BY THE PRESIDENT OF THE UNITED STATES OF AMERICA A PROCLAMATION
Over the past two decades, our Nation has achieved great progress in the fight against cancer. Americans have better tools to decrease their risk, and medical advances have made many forms of cancer more preventable, detectable, and treatable than ever. Despite these strides, cancer remains the second cause of death in our country. During National Cancer Month, we redouble our efforts to boost awareness, care, and help more Americans win their battles against cancer.

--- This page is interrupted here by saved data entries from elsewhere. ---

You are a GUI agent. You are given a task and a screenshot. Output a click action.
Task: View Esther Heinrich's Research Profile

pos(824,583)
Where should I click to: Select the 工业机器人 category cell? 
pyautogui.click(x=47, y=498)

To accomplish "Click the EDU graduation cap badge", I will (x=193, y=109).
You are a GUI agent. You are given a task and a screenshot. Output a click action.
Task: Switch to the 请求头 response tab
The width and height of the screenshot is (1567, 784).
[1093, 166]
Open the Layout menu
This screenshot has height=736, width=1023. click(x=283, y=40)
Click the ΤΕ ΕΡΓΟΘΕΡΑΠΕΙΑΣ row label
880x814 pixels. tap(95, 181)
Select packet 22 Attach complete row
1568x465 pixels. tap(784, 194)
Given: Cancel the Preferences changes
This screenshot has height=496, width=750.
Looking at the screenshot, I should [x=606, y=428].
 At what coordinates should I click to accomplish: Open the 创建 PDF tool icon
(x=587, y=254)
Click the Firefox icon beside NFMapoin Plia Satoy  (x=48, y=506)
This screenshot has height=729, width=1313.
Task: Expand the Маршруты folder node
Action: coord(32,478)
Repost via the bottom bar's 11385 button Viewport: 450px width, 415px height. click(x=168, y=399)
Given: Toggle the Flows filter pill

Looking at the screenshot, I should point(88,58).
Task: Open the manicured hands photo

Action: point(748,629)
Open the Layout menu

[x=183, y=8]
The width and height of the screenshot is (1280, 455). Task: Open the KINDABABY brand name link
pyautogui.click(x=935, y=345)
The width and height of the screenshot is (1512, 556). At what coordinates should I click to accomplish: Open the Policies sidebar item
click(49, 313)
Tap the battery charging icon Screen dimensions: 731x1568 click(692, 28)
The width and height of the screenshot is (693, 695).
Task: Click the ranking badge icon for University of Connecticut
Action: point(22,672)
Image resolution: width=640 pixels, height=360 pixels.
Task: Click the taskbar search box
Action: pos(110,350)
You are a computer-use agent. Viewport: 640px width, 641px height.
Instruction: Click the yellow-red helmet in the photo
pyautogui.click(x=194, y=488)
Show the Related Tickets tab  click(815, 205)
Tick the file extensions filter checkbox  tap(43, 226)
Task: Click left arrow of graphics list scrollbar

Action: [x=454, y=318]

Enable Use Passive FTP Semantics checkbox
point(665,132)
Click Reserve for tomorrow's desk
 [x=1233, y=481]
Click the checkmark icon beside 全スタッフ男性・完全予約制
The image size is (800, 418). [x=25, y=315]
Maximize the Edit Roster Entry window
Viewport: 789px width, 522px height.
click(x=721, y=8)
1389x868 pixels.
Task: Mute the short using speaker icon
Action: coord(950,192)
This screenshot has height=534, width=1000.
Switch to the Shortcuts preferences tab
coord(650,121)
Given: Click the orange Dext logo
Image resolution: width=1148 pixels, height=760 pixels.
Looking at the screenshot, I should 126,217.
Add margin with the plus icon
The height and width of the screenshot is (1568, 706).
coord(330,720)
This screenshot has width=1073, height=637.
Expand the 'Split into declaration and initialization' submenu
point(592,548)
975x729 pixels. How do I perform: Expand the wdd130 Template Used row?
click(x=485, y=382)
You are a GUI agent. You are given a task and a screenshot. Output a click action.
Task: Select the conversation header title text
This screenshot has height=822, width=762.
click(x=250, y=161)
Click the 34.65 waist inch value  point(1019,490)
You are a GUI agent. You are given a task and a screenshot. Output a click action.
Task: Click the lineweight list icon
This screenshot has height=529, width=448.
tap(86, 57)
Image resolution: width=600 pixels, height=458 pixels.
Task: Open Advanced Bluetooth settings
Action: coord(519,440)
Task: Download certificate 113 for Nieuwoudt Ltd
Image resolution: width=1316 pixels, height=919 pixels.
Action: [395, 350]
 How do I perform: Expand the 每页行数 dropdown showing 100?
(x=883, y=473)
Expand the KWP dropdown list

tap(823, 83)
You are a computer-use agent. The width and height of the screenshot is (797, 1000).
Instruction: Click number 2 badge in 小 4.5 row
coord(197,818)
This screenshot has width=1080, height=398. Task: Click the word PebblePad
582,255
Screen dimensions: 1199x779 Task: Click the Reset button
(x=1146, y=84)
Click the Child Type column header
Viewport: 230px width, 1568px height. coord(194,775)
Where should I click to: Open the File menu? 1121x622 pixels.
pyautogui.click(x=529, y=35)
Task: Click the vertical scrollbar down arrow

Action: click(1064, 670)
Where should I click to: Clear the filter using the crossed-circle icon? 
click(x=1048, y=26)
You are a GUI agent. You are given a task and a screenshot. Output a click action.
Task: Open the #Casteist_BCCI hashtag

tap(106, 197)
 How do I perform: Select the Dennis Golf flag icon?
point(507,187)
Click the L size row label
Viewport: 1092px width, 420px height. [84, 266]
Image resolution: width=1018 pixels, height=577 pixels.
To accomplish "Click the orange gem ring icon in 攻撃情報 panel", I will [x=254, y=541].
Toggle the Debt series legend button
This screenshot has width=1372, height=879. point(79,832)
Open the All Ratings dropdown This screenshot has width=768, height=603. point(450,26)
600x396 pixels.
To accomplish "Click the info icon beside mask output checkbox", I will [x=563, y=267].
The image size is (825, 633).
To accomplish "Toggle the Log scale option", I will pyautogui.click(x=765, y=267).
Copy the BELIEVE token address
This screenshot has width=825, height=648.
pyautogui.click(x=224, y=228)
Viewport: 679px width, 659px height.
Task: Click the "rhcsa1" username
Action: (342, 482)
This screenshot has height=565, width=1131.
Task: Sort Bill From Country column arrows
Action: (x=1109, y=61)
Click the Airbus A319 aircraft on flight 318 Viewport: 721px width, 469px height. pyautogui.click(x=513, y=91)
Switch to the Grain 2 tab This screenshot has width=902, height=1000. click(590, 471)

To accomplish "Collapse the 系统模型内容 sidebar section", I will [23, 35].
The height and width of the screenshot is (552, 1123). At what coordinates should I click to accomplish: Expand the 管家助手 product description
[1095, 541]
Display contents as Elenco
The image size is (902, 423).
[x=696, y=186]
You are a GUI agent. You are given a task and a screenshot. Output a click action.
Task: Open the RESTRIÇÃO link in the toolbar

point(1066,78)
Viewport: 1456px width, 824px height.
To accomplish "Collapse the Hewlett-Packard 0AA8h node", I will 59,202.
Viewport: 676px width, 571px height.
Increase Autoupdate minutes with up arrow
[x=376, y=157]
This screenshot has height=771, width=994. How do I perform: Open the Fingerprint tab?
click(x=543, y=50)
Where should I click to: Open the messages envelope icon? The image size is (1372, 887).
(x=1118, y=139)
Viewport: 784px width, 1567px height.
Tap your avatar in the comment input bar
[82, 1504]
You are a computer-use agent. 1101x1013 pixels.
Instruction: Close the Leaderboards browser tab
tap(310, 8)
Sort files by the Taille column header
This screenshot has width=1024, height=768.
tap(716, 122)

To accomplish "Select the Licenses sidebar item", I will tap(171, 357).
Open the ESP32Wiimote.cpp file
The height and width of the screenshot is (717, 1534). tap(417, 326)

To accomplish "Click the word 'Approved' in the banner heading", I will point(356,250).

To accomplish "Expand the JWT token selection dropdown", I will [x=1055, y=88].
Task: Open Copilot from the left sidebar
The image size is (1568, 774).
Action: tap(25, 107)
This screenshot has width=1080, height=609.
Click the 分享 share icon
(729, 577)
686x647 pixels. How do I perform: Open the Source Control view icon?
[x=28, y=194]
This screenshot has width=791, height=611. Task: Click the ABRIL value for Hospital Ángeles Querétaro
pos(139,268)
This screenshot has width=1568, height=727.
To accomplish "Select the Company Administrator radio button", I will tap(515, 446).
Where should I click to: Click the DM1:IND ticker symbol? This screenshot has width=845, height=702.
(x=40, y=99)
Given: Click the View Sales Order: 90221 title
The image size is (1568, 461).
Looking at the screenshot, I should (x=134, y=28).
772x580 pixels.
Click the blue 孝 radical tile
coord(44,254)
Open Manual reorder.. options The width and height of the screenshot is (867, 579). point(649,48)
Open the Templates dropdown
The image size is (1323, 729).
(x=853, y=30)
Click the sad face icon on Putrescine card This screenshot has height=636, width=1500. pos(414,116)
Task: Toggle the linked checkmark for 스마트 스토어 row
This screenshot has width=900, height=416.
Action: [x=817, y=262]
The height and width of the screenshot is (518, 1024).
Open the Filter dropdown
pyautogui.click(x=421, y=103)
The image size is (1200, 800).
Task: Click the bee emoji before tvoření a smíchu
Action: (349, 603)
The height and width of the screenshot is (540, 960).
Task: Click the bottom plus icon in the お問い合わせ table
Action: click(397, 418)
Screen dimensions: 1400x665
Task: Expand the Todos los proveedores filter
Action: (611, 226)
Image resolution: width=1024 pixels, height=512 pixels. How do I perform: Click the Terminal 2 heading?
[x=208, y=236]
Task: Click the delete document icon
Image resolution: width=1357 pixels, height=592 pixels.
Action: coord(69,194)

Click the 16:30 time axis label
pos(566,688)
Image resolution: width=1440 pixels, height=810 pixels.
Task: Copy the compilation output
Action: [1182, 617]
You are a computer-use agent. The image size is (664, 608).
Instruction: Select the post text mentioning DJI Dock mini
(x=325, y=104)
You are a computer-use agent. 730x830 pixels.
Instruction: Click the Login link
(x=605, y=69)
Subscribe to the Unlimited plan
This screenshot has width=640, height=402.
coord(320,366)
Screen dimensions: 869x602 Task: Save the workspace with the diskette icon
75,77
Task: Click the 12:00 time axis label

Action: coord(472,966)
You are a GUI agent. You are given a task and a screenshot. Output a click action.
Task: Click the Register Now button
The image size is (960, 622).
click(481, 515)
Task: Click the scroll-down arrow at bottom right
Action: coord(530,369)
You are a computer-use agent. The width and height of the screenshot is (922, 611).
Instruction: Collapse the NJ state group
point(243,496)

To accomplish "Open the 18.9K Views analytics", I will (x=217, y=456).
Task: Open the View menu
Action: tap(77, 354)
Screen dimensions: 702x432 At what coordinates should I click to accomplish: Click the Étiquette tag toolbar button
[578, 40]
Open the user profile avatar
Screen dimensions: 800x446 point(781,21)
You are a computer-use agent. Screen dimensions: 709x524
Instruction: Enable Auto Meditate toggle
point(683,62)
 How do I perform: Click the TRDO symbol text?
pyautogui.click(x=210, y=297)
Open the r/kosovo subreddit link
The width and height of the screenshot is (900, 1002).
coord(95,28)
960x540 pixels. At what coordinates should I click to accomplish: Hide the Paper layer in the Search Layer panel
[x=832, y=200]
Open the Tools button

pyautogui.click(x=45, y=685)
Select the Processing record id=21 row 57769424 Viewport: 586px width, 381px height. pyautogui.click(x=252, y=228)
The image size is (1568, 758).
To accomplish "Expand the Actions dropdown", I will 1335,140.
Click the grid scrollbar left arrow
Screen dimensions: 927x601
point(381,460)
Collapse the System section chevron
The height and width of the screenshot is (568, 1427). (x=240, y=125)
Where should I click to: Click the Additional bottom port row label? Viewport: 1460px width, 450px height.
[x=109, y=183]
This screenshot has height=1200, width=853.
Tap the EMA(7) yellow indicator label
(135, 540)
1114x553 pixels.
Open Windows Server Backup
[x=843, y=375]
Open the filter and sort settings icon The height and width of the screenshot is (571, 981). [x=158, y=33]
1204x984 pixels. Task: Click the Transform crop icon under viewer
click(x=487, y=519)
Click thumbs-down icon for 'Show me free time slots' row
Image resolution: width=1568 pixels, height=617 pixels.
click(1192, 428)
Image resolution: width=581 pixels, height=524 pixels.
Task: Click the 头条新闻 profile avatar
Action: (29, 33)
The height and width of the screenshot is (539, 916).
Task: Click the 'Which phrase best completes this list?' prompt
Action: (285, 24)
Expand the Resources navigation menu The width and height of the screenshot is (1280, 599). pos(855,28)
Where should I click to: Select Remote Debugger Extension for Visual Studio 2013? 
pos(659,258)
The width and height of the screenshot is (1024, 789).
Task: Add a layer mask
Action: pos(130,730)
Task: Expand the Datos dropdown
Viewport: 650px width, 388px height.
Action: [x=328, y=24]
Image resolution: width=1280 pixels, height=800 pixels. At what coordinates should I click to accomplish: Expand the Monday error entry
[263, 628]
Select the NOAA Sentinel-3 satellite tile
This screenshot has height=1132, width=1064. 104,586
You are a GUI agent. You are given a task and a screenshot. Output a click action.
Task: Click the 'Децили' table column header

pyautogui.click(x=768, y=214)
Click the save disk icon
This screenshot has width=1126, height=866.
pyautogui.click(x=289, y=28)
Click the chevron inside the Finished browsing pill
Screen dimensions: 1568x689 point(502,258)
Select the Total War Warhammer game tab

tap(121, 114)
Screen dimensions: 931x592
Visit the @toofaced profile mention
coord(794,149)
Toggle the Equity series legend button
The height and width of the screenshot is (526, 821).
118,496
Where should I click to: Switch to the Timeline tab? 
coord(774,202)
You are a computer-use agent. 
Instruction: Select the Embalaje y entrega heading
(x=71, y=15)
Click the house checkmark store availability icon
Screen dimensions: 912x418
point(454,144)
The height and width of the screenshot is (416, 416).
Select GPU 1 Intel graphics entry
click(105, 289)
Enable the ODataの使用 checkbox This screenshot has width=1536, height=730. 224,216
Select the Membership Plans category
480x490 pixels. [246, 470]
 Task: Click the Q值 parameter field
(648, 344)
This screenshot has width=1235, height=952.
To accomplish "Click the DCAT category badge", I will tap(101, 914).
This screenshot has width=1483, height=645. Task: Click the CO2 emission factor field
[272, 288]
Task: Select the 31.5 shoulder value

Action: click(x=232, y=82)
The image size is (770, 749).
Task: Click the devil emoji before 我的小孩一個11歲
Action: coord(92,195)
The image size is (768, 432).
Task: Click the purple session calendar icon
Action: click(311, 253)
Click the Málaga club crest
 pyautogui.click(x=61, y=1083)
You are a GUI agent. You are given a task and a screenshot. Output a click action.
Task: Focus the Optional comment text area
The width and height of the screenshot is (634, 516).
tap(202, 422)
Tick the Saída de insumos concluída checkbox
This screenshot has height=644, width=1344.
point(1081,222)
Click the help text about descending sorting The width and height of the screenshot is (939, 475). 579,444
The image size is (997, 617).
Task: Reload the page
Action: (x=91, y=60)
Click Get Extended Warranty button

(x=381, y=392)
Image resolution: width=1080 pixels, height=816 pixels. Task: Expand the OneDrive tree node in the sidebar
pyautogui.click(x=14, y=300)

While it is impossible to completely eliminate the risk of cancer, we can take action to reduce our chances of developing this disease. Not smoking, eating a healthy diet rich in fruit and vegetables, getting regular exercise, and limiting alcohol consumption and sun exposure can decrease the risk of certain cancers while also keeping us healthy day-to-day. A half century after the Surgeon General's landmark Report on Smoking and Health, our Nation has cut tobacco use rates in half. Yet smoking still causes one out of three cancer deaths. For advice on how to quit smoking, visit BeTobaccoFree.gov or SmokeFree.gov, or call 1-800-QUIT-NOW. I also encourage Americans to go to www.Cancer.gov for more information on cancer prevention.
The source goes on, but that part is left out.